La detective sigue una serie de pistas que terminan desembocando en ese recuerdo inicial. Ella no sabe si aquel encuentro fue algo que realmente sucedió o soñó. La madre no le dice que sí ni que no, sino que, en definitiva, todo lo que busca está en su cuarto. Es ahí que en una caja con Polaroids viejas encuentra la imagen de aquel intruso, algo que de golpe confirma eso que siempre estuvo ahí, negado.

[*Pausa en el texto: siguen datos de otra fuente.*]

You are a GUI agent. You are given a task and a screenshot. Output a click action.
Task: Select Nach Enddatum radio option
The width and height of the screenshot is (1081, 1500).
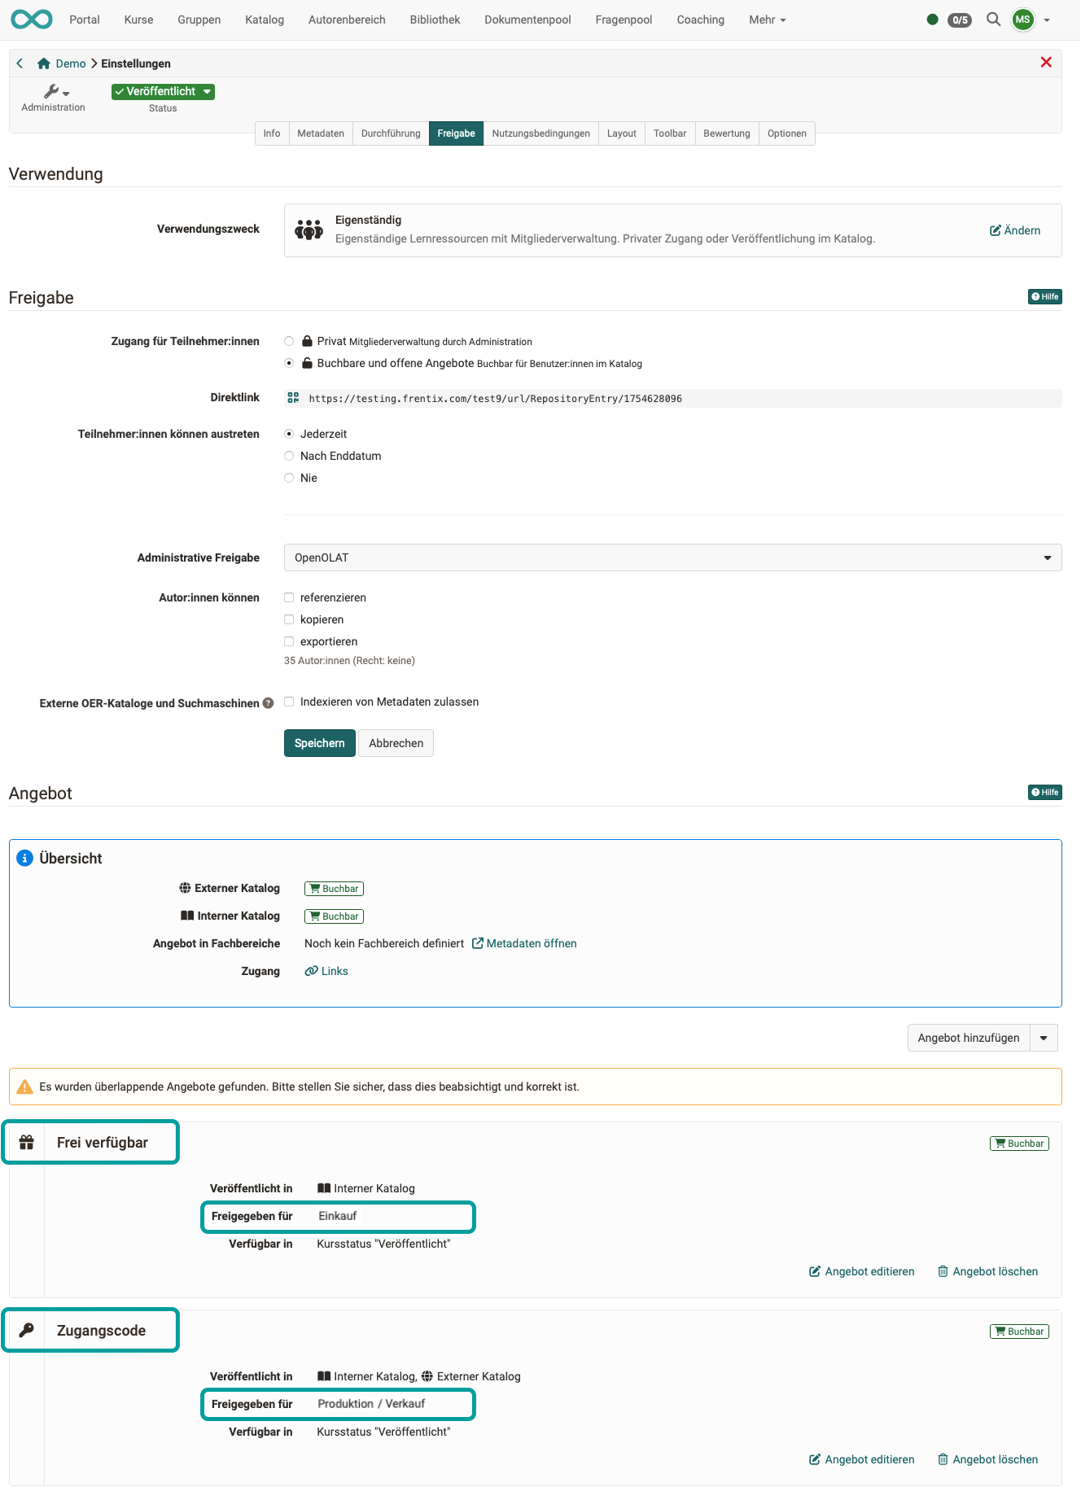289,457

En mi tiempo de trabajo como psicólogo clínico he visto en numerosos pacientes algo casi idéntico: una imagen traumática, eludida, postergada, recortada, incompleta, que de golpe adquiere la nitidez y contundencia de una Polaroid revelada. Y, a su vez, una especie de dificultad de entendimiento que adquiere una dimensión de fábula horrenda, como la de esa súbita agachada de Longlegs, a la altura del rostro de la niña, que toma la forma literal y a la vez poética de una especie de bruja que en vez de arrodillarse se cambia de piernas.
Triángulos de Malevich
El resto de la película no está a la altura de todas estas puntualizaciones. Como le suele pasar a Osgood Perkins en la mayoría de sus films, el director es mucho mejor para generar ambientes que para narrar historias, y todo lo que no es una combinación abstracta de tonalidades y sensaciones, es decir, todo lo que depende de la narrativa del dispositivo policial, está agarrado de los pelos, como si la historia fuese un capítulo de True Detective contado por alguien que lo soñó y ya no recuerda bien.
Algo de esto pude descubrir en mi segunda visualización del film. La primera vez que lo vi no me gustó, estaba muy pendiente del procedimiento policial (el costado más El silencio de los inocentes de Longlegs) y todas estas incongruencias y agujeros de trama terminaron por afectar lo impactante que me había resultado el comienzo. En las segundas visualizaciones uno espera agudizar la vista, pero en mi caso fue exactamente al contrario: estaba muerto de sueño y en la tranquilidad de mi casa, con la computadora sobre la mesita de luz al lado de la cama y mi cabeza sobre la almohada. En numerosas ocasiones dormitaba, pero de alguna manera el sueño logró reordenar los planos y sucesos: ahí, entremezclados, el inmenso cielo gris de Oregón, el pasto ceniciento, las luces mortecinas, el negro sobre negro como el negativo maligno de triángulos malevichianos y ahí, reflejado en la pantalla de la computadora, mi rostro cansado y el diablo esperándome detrás.
Longlegs: el coleccionista de almas. 131 minutos. En salas.